Retrouvant chez lui les Enfers, Thésée bout et se torture alors qu’un divertissement saisit la scène. Vrai moment de théâtre muet et quasi immobile. Thésée, comme à la création de cette production au Capitole en 2009, c’est Stéphane Degout, baryton noble, qui au fil du temps prend un grave éloquent et nous évoque irrésistiblement Ernest Blanc. Pour son Thésée vaillant et meurtri, le spectacle se recommanderait par lui seul.

Mais il y a les autres, tous les autres. Si Topi Lehtipuu est mal à l’aise dans la tessiture d’Hippolyte, gêné sur le passage, incertain de ses appuis, ses mots sont toujours sentis, et surtout sensibles, et son dialogue avec Phèdre vous cloue sur place lorsqu’il le parle d’un mot. Admirable pour le style, et miroir implacable d’éclat pour la Phèdre terrorisée, perdue tout de suite, d’une Sarah Connolly qui tranche sur toute la troupe. Ivan Alexandre ne fait rien d’autre que suivre les mots que Pellegrin et la musique que Rameau lui ont donnés, personnage moderne dans un monde mythologique, tout comme son Thésée de mari. Mais Sarah Connolly force les conventions et éclate le cadre, elle est Phèdre, dévorée, titubante et en cheveux, comme jetée hors d’un lit de cauchemar lorsqu’elle comprend qu’Hippolyte a péri. Deux gestes suffisent à l’actrice consommée, mais c’est d’abord la voix, longue, moirée, et dure pourtant, où passe un souvenir de la Phèdre de Janet Baker (où bien l’on rêve ?).

* VOS CONSIGNES: Recopiez mot pour mot, dans l'extrait fourni ci-dessus, tout ce qui va de « Retrouvant chez lui » jusqu'à « par lui seul. ».

* Données stockées du jeu:
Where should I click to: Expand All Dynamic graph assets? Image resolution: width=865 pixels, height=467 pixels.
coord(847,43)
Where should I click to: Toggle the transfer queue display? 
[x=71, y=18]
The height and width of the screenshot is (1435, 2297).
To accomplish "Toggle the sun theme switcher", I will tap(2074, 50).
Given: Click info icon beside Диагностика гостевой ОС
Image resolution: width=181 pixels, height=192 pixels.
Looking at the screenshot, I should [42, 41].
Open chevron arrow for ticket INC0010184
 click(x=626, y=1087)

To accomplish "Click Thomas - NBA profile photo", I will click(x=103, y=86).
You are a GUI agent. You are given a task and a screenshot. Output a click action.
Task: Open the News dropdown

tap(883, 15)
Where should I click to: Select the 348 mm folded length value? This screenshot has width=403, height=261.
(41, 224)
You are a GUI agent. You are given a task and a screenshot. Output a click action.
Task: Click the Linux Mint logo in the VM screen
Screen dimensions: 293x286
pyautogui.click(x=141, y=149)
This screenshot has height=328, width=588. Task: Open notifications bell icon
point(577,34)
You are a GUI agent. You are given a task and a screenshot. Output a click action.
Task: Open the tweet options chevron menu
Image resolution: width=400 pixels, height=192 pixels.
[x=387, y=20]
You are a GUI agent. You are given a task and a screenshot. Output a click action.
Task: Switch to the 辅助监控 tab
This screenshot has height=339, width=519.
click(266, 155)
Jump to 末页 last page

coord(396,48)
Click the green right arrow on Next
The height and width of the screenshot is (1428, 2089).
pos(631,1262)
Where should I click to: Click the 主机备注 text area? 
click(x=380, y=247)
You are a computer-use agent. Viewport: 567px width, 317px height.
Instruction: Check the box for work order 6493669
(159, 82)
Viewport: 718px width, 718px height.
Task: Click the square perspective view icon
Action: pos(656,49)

* VOTRE RÉPONSE:
Retrouvant chez lui les Enfers, Thésée bout et se torture alors qu’un divertissement saisit la scène. Vrai moment de théâtre muet et quasi immobile. Thésée, comme à la création de cette production au Capitole en 2009, c’est Stéphane Degout, baryton noble, qui au fil du temps prend un grave éloquent et nous évoque irrésistiblement Ernest Blanc. Pour son Thésée vaillant et meurtri, le spectacle se recommanderait par lui seul.